Eind 2020 heeft de provincie Fryslân Coen Weusthuis gevraagd om de positie van de provincie in de samenwerking rondom het Friese Veenweiden programma te versterken en met name een aantal complexe inhoudelijke onderwerpen verder te brengen. In de opdracht lag besloten een rol als coach van de provinciale programmamanager.
In 2015 hebben de provincie Fryslân en Wetterskip Fryslân de Veenweidevisie Fryslân vastgesteld. In de daarop volgende jaren is samen met de veenweidegemeenten en de landbouw- en natuurorganisaties gewerkt aan de concretisering van deze visie in de vorm van het Friese Veenweideprogramma 2021-2030 dat inmiddels in mei 2021 is vastgesteld.
In dit Veenweideprogramma is opgenomen dat er flankerend beleid moest worden ontwikkeld. Bij de uitvoering van de plannen zoals omschreven in het programma kan immers sprake zijn van nadelige (inkomens)effecten voor individuele agrarische ondernemers. Flankerend beleid is dan een set aan regels en instrumenten waarmee deze effecten kunnen worden gemitigeerd en/of gecompenseerd.
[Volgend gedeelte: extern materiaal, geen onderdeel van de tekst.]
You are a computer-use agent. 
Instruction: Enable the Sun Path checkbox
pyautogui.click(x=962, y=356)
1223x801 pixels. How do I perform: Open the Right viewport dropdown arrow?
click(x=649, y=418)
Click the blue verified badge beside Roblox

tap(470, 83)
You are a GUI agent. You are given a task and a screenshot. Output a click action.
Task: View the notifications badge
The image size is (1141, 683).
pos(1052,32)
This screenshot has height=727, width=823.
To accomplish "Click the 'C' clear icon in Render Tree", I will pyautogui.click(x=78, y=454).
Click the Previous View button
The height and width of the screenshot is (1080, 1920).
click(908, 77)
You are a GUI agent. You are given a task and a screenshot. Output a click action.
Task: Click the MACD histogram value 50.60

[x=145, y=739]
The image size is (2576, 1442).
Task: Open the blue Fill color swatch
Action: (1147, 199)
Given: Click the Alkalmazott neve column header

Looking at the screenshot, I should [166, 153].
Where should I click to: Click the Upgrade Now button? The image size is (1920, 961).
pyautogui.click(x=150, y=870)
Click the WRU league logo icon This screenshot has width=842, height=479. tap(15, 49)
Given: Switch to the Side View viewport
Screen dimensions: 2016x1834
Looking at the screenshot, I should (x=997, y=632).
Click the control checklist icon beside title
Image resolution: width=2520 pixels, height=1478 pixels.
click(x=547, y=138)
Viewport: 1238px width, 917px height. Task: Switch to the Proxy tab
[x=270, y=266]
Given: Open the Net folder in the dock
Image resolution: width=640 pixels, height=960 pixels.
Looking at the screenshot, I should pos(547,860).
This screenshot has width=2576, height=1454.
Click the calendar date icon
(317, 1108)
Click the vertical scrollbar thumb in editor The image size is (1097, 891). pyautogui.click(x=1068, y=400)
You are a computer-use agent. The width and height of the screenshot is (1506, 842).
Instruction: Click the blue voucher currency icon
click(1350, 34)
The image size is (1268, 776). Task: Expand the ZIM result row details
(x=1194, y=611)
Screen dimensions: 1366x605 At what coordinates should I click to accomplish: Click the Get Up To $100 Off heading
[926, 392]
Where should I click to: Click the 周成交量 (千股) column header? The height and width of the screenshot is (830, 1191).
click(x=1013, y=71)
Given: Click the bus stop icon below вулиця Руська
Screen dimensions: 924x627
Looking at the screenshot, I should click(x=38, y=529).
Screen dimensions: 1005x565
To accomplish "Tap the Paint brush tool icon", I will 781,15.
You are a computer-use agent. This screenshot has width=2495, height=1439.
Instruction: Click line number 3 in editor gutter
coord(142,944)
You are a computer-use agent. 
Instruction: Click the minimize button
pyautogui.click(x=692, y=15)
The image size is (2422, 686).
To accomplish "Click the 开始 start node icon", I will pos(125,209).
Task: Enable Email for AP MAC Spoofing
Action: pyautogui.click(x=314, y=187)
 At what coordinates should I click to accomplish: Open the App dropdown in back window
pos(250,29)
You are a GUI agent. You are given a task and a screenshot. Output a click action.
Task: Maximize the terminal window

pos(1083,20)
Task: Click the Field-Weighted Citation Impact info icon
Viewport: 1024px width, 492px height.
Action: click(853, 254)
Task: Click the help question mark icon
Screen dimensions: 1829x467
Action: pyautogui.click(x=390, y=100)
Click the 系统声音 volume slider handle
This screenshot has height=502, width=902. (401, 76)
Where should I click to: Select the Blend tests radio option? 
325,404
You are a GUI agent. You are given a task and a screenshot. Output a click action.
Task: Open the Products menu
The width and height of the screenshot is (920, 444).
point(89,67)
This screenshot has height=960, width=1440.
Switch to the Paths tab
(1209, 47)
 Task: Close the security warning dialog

Daarbij is mitigatie gericht op het treffen van (technische) maatregelen die deze effecten verzachten of wegnemen en compensatie op het vergoeden van onevenredige schade die kan zijn ontstaan.
Sinds het voorjaar van 2021 is Coen actief als trekker van de werkgroep flankerend beleid. Inmiddels heeft deze werkgroep de zogenaamde Compensatie Systematiek Veenweide (CSV) opgeleverd. Een rekensystematiek annex integrale gebiedsaanpak waarmee mogelijke schade vóóraf kan worden berekend, waarna door de inzet van een combinatie van grondcompensatie, kavelruil en geldelijke schadevergoeding op gebiedsniveau een duurzaam landbouwkundig perspectief blijft bestaan. Tevens wordt de individuele boeren – die binnen het plangebied actief blijven – een goed toekomstperspectief geboden.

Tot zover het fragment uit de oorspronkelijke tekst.